The Prevalence Of Thyroid Dysfunction In Saudi Patients With Type 1 Diabetes Mellitus: Thyroid dysfunction in type 1 diabetes in Saudi Arabia
- Thyroid dysfunction,
- Type 1 Diabetes,
- Saudi Arabia
Copyright (c) 2019 Aljabri KS.
This work is licensed under a Creative Commons Attribution 4.0 International License.
Background and objective It is well known that diabetics have a higher prevalence of thyroid disorders. We therefore conducted this study to assess the prevalence of thyroid dyscunction among patients with T1DM. Design A cross-sectional study was performed in Jeddah, Saudi Arabia between January 2018 to March 2019. We included 105 (51.0%) patients with T1DM and 101 (49.0%) patients matched for age and sex with no history of T1DM were analyzed as the control group. Thyroid stimulating hormone (TSH), free thyroxin (FT4) and HbA1c were measured.

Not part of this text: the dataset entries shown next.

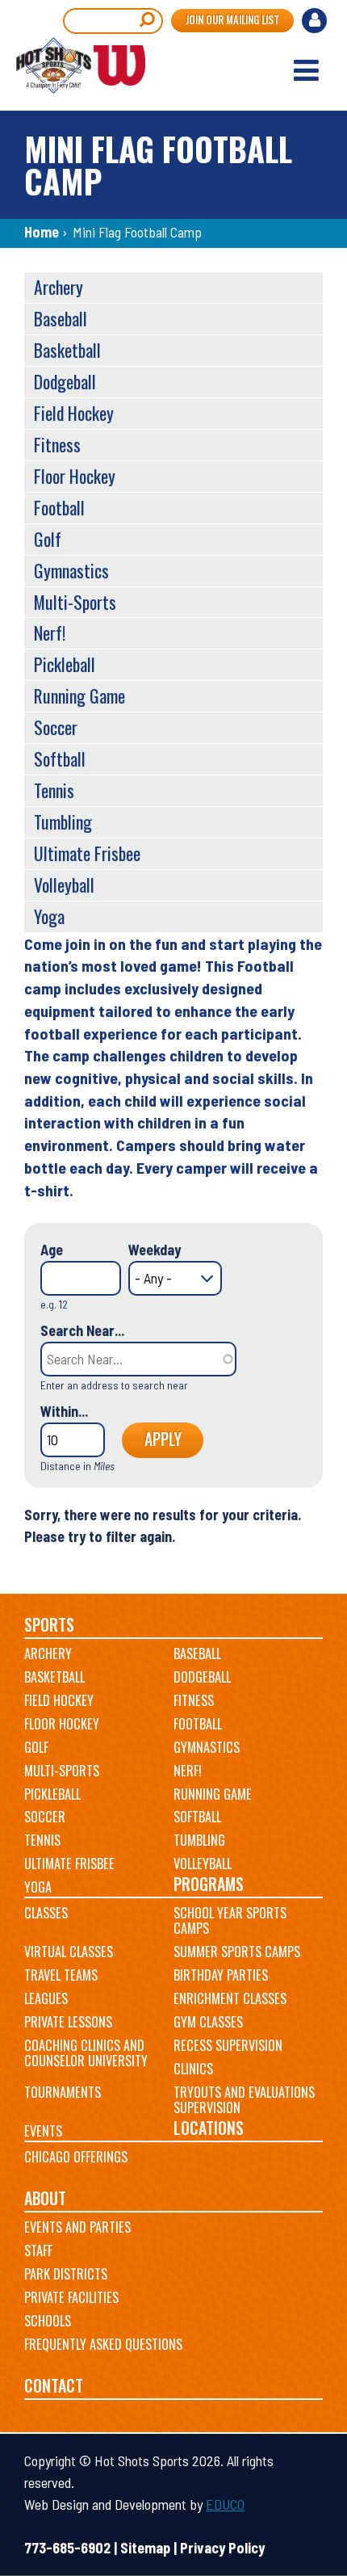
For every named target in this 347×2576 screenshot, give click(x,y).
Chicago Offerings (76, 2156)
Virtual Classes (68, 1951)
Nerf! (49, 632)
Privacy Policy (222, 2548)
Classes (46, 1913)
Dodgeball (65, 381)
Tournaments (62, 2092)
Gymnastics (71, 570)
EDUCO (225, 2504)
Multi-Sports (75, 602)
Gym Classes (208, 2022)
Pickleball (64, 664)
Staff (38, 2250)
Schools (47, 2320)
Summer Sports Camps (237, 1951)
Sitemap (145, 2548)
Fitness (57, 444)
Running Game (79, 695)
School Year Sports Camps (230, 1921)
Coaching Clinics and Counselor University (86, 2053)
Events (43, 2131)
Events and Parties (77, 2227)
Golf (47, 539)
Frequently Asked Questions (103, 2344)
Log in (316, 22)
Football (59, 507)
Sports (49, 1625)
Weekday (154, 1250)
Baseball (60, 318)
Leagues (46, 1998)
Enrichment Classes (230, 1998)
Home (41, 232)
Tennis (54, 790)
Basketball (67, 350)
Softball (60, 758)
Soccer (55, 727)
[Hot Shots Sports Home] (80, 65)
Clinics (193, 2068)
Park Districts (65, 2274)
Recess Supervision (228, 2045)
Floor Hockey (74, 476)
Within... (64, 1411)
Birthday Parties (221, 1975)
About (45, 2198)
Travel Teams (61, 1975)
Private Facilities (71, 2297)
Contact (53, 2385)
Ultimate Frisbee (87, 853)
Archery (58, 287)
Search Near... (82, 1330)
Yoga (49, 916)
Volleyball (64, 884)
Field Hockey (74, 413)
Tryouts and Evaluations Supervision (244, 2100)
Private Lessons (68, 2022)
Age (51, 1250)
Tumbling (63, 821)
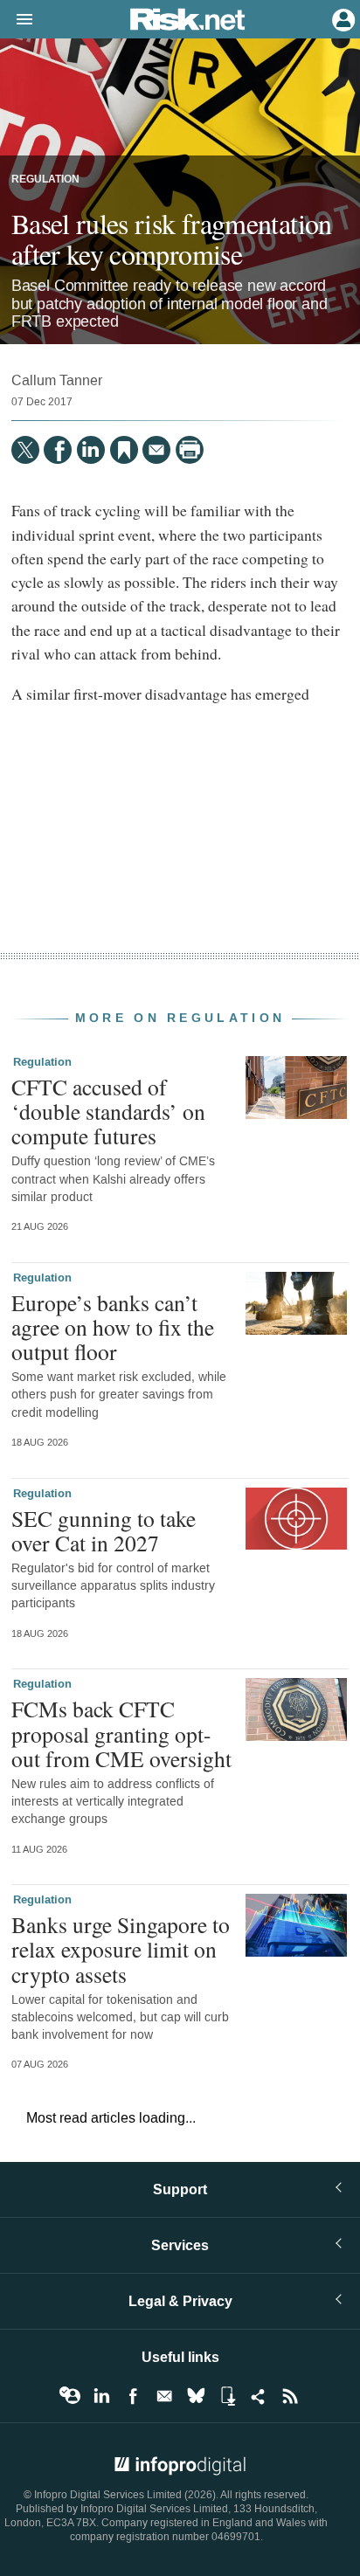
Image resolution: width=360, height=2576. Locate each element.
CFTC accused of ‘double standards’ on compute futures (108, 1111)
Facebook (132, 2396)
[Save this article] (124, 450)
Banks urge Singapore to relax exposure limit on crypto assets (120, 1949)
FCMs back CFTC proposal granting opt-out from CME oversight (121, 1733)
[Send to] (156, 450)
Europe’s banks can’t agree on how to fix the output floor (112, 1327)
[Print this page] (190, 450)
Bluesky (195, 2396)
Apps (227, 2396)
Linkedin (101, 2396)
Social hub (258, 2396)
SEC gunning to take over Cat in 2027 (103, 1530)
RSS (290, 2396)
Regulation (45, 180)
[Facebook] (58, 450)
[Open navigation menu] (16, 20)
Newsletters (164, 2396)
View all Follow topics (69, 2396)
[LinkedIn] (91, 450)
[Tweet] (25, 450)
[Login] (341, 18)
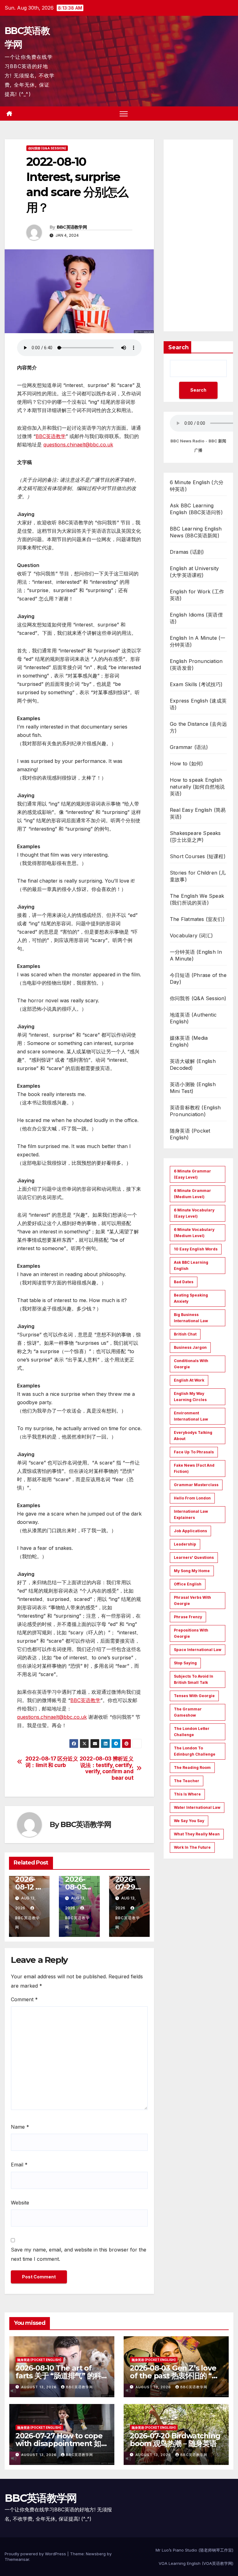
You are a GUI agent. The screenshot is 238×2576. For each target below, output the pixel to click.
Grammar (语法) (189, 747)
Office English (187, 1584)
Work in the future (192, 1847)
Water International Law (197, 1807)
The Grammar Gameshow (188, 1712)
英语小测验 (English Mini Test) (193, 1087)
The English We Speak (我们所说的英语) (197, 899)
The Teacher (186, 1780)
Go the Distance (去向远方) (198, 727)
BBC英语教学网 (72, 227)
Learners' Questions (194, 1557)
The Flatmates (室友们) (197, 919)
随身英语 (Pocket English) (190, 1134)
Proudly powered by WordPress (36, 2553)
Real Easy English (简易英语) (198, 813)
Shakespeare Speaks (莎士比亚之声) (195, 836)
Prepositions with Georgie (191, 1633)
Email (19, 2164)
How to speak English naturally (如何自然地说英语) (197, 787)
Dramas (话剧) (187, 552)
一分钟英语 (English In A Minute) (196, 955)
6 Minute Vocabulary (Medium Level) (194, 1232)
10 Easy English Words (196, 1249)
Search (178, 347)
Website (20, 2203)
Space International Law (197, 1649)
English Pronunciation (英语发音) (196, 664)
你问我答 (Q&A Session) (47, 148)
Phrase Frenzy (188, 1617)
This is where (187, 1794)
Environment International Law (191, 1416)
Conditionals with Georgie (191, 1363)
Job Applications (190, 1531)
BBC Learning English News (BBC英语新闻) (196, 532)
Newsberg (96, 2553)
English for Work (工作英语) (197, 594)
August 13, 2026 (39, 2387)
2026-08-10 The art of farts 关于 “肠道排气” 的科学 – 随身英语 (58, 2375)
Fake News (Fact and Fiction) (194, 1468)
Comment (24, 1999)
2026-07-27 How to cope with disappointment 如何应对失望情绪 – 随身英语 (61, 2443)
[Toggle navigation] (123, 113)
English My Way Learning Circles (190, 1396)
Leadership (185, 1544)
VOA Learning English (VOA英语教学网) (196, 2563)
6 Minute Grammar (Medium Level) (192, 1193)
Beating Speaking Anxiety (191, 1298)
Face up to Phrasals (194, 1452)
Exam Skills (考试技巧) (196, 684)
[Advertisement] (198, 235)
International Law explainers (191, 1514)
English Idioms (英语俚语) (196, 618)
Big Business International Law (191, 1317)
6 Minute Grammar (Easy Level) (192, 1174)
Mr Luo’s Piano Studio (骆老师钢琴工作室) (194, 2550)
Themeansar (17, 2559)
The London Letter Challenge (191, 1731)
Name (20, 2127)
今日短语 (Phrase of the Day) (198, 978)
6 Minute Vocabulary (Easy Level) (194, 1213)
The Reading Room (192, 1767)
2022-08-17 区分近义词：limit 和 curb (51, 1762)
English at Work (189, 1380)
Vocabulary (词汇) (191, 935)
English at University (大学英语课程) (194, 571)
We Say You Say (189, 1820)
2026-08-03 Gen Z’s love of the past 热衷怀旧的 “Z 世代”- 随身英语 (173, 2375)
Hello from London (192, 1498)
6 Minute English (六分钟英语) (196, 485)
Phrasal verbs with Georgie (192, 1600)
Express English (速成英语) (198, 704)
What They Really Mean (197, 1834)
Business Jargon (190, 1347)
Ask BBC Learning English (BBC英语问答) (196, 508)
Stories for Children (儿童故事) (198, 876)
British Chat (185, 1334)
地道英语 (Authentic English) (193, 1018)
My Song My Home (192, 1570)
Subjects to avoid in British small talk (193, 1679)
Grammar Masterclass (196, 1484)
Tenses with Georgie (194, 1695)
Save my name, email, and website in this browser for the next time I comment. (78, 2254)
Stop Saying (185, 1663)
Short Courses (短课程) (198, 856)
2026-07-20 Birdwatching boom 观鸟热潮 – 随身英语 (175, 2439)
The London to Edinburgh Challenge (194, 1751)
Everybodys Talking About (193, 1435)
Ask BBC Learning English (191, 1265)
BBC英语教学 (51, 436)
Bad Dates (183, 1281)
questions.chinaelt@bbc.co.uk (78, 444)
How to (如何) (186, 763)
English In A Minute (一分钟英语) (197, 641)
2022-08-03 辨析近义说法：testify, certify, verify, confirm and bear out (107, 1768)
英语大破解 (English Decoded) (193, 1064)
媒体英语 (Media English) (189, 1041)
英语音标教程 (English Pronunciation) (195, 1110)
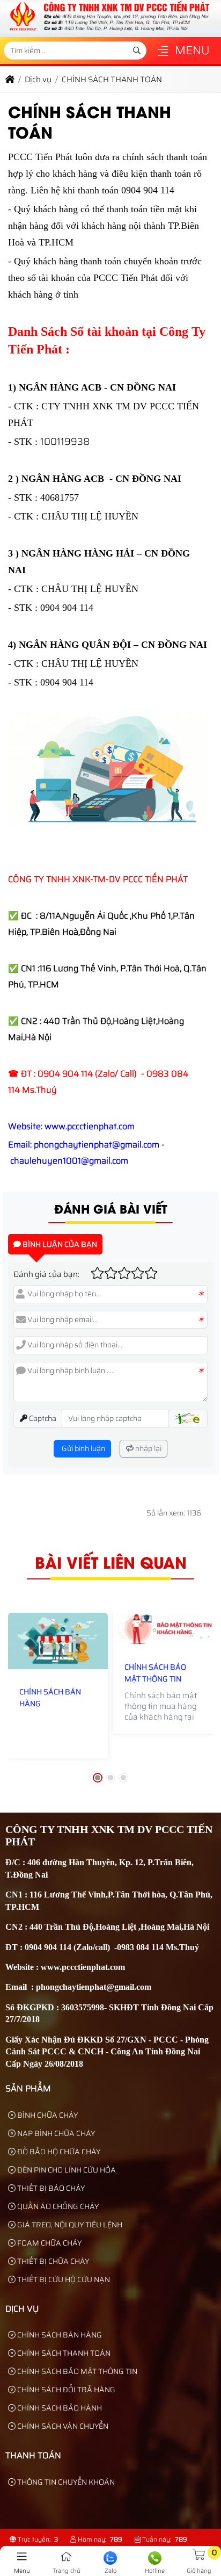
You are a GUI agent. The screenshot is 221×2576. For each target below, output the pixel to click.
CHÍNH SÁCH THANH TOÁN (63, 2353)
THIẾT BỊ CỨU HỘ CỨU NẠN (63, 2279)
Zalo (110, 2570)
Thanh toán (33, 2455)
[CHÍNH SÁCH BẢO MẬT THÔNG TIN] (163, 1628)
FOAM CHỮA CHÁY (49, 2243)
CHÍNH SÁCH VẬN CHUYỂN (62, 2426)
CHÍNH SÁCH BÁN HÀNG (50, 1697)
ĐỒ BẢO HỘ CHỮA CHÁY (58, 2152)
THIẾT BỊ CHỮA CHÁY (52, 2261)
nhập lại (147, 1448)
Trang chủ (66, 2570)
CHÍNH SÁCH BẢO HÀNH (59, 2408)
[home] (9, 79)
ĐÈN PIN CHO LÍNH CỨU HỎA (66, 2170)
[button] (163, 51)
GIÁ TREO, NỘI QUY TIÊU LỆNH (69, 2225)
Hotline (155, 2570)
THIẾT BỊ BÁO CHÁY (50, 2188)
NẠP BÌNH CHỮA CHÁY (55, 2133)
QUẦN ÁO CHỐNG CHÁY (57, 2206)
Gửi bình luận (82, 1448)
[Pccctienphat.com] (108, 30)
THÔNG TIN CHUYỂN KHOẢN (65, 2482)
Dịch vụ (22, 2308)
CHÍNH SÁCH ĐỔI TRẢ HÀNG (65, 2389)
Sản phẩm (28, 2088)
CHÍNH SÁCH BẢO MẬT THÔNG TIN (155, 1673)
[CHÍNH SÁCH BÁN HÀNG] (58, 1641)
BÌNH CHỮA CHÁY (47, 2115)
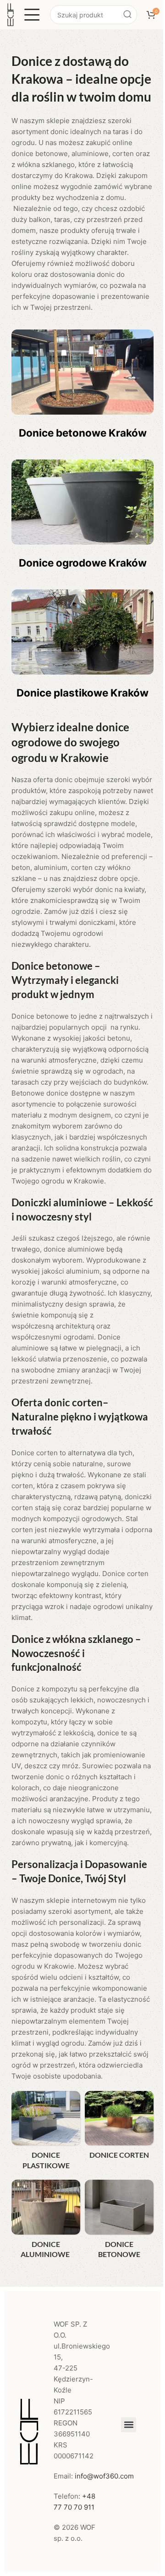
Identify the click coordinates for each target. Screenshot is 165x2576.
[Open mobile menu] (32, 14)
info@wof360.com (104, 2476)
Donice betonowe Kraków (83, 433)
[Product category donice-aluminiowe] (45, 2222)
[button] (128, 2424)
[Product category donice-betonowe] (119, 2222)
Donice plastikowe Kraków (82, 692)
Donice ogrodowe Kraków (83, 562)
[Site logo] (10, 14)
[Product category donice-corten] (119, 2128)
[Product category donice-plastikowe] (45, 2133)
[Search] (127, 14)
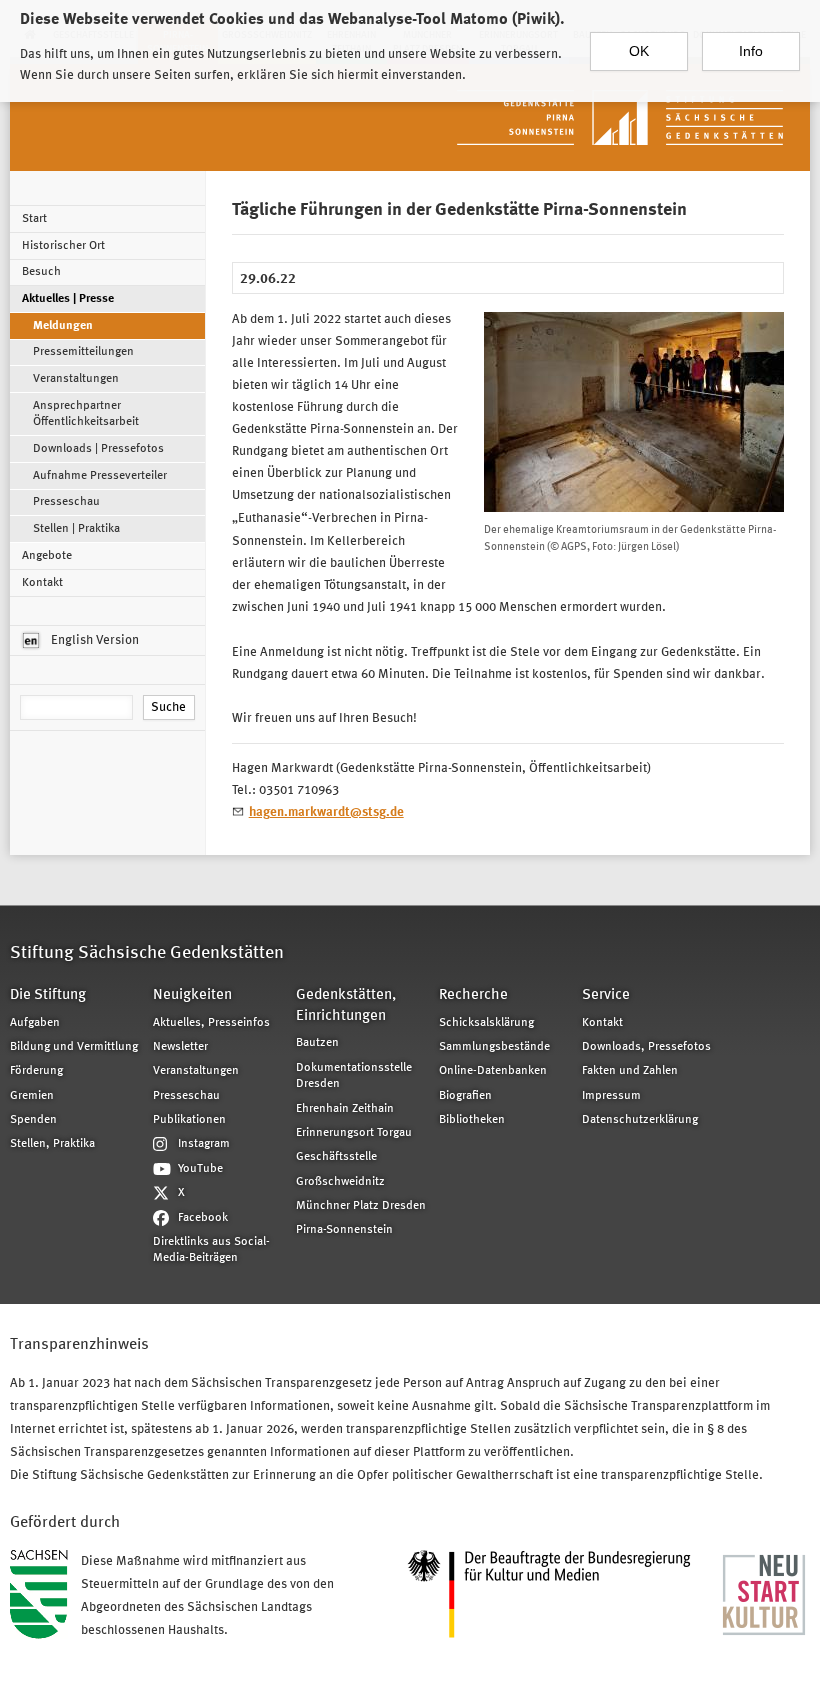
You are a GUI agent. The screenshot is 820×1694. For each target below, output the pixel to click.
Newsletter (180, 1047)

Results A total of 105 (51%) patients with T1DM and 101 (49%) patients with no history of T1DM as control were included in this study. Average age of patients with of T1DM compared to patients without T1DM was statistically non-significant (15.7±2.2 and 16.2±1.7 respectively, p=0.06). Mean TSH was statistically significant higher in patients with than without T1DM (3.9±8.1 vs. 2.1±1.5 respectively) p=0.03. There was a statistically significant higher prevalence of thyroid dysfunction among T1DM in comparison to control group (21% vs. 6.9%) p=0.005.Compared patients with and without T1DM, there was higher prevalence of clinical (31.8% vs. 28.6%) and subclinical (59.1% vs. 42.9%) hypothyroidism and clinical (0% vs. 14.3%) and subclinical hyperthyroidism (9.1% vs. 14.3%), p=0.03. Average age of patients with of T1DM with thyroid dysfunction than patients without thyroid dysfunction was statistically non-significant (15.6 ±2.5 and 15.7 ±2.1 respectively, p=0.9). Moreover, there was statistically non-significant difference between age and subtypes of thyroid dysfunction. Moreover, there was statistically non-significant more frequent of females compared to males in patients with T1DM with thyroid dysfunction (68.2% vs. 31.8%) p=0.3. Mean HbA1c of patients with of T1DM with thyroid dysfunction than patients without thyroid dysfunction was statistically non-significant different (8.6 ±2.6 and 8.5 ±1.7 respectively, p=0.8). In addition, there was statistically non-significant difference between HbA1c and subtypes of thyroid dysfunction.
Conclusion Thyroid dysfunction particularly hypothyroidism is highly prevalent in a cohort of Saudis with T1DM.